Like a lot of other practitioners, I tend to suffer from bodyworker machismo. I spend my days treating other people’s pain, and ignoring my own. Which is exactly what I advise my clients not to do.
Recently, I hurt my foot. The technical description of what I did was tearing the plantar fascia on my right heel, after changing my running gait from heel-strike to ball-strike, and then doing yoga with a calf muscle in spasm. But that wasn’t my experience. My experience was that I got out of bed one day and my foot hurt.
So, for your edification and amusement, here are the five stages of Macho Bodyworker Healing.
1) Denial.
All I need to do is warm up, give my foot a rubdown, and it will go away. Like, in ten minutes. In a day or two. In a couple of weeks. Don’t mind me, I’m walking very slowly today. I’ll just stop running until this gets better. Dammit.
2) Bargaining.
I can’t afford to get this treated. I know all about plantar fasciitis, from that two-year bout with it I had, a decade ago. It’s not THAT bad. I’ll stay off of it for a weekend, roll my feet, wear my arch supports. Do some self-treatment on my gastrocs and soleus every morning, and evening, and several times during the day. See? All better!
3) Desperation.
It’s not getting better. I can’t afford to be crippled for two years, again. I can’t afford NOT to get this treated. I’ll call that Rolfer, what was his name? Brian Stern! He’s expensive, but so what? I’m crippled! My body is my livelihood! I have to keep up with two kids in the Franklin Institute! Help!
(Brian Stern is excellent at what he does. He restored considerable articulation to a pair of malformed ankle joints which were rusted stiff.

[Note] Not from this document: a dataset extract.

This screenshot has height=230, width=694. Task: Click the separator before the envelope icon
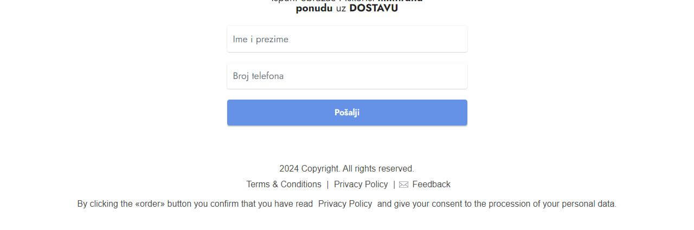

Also, he is warm, approachable and sympathetic. Don’t you hate it when you go to a doctor, in desperate pain, and you get the sense that you are a boring nuisance to said doctor, and to most of his staff? That’s one nice thing about bodyworkers–most of them genuinely like people.)
4) Resignation.
Okay, that was great. My foot still hurts, though. I’d better do the foam roller every day, twice a day, and some gentle yoga. In fact, I should not skip the yoga even when I stop hurting. Because that’s what started this problem in the first place.
5) Exhibitionism.
All better! Mostly. I can walk right-left, right-left again, instead of thump-drag, thump-drag. I’ll do the foam roller for another week before I resume running. Meanwhile, I’ll describe this process in excruciating detail on my blog, so that others may learn from my foolish suffering.